Actually build them.

And that’s not always easy to find internally.

So instead of raising the bar for interviewers, companies lowered the bar for the format—reducing it to something almost anyone can administer.

And instead of questioning whether the process is producing bad hires, they’ve decided the real problem must be AI.


So what should a real system design interview look like?

1. A conversation, not a performance

Two engineers talking through a real problem.

2. Prompts with multiple valid solutions

URL shortener.
Notification system.
Feature flags system.

Anything where the “right” answer is a reasoning process, not a specific design.
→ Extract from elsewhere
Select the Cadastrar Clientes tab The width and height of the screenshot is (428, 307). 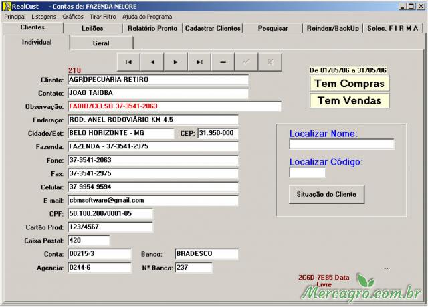212,29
3. Allow the candidate to say “don’t do that”

Sometimes the best architecture decision is choosing not to build something.
I’d like to think that somewhere, an interviewer actually wants a candidate to say this—so they can ask, “Why?”

And the “why” behind not doing the thing tells you more about a senior engineer than any diagram ever will.

It reveals judgment.
It reveals pragmatism.
It reveals whether they understand the cost of complexity, the tradeoffs, the impact on the team, the product, the infrastructure, and the future.

There’s no memorized pattern for that.
There’s no cheat sheet.
It’s pure reasoning.

And ironically, it’s the one answer most system design interview formats don’t even make room for.


4. Explore real experience

But skip those awful “What’s the hardest system you’ve ever built?” questions.
Good engineers don’t keep a highlight reel of war stories—we solve problems, ship the fix, and move on.

A better prompt is:

“What’s the last real thing you built—work, side project, whatever?”

Then have an actual conversation about how it could scale, what would break, and where the tradeoffs live.
(Which, again, requires an interviewer who knows how to talk about scaling.)

That shows you everything worth measuring.
Not storytelling ability—actual engineering judgment.

5. Use rubrics to assess thinking, not keywords

Rubrics should capture:

  • tradeoff reasoning
  • clarity of mental model
  • constraints awareness
  • communication

Not whether they said “eventual consistency.”
Which, honestly, I couldn’t even define if you asked me—it was just the first buzzword that came to mind.


The real point

When system design interviews are conversations, both people leave energized.
Candidates feel respected.
Interviewers actually learn something.
Teams get a sense of how someone thinks and what experiences they’ve actually had—not what they memorized.

When they devolve into box-ticking SAT exams?

Nobody wins.

The company hires people who studied the right checklist.
The candidate feels like they were judged on buzzwords.
And we get worse at evaluating what actually matters:
real engineering judgment.

You’re supposed to be hiring for experience, not memorization.
And experience can’t be extracted from someone through a checklist.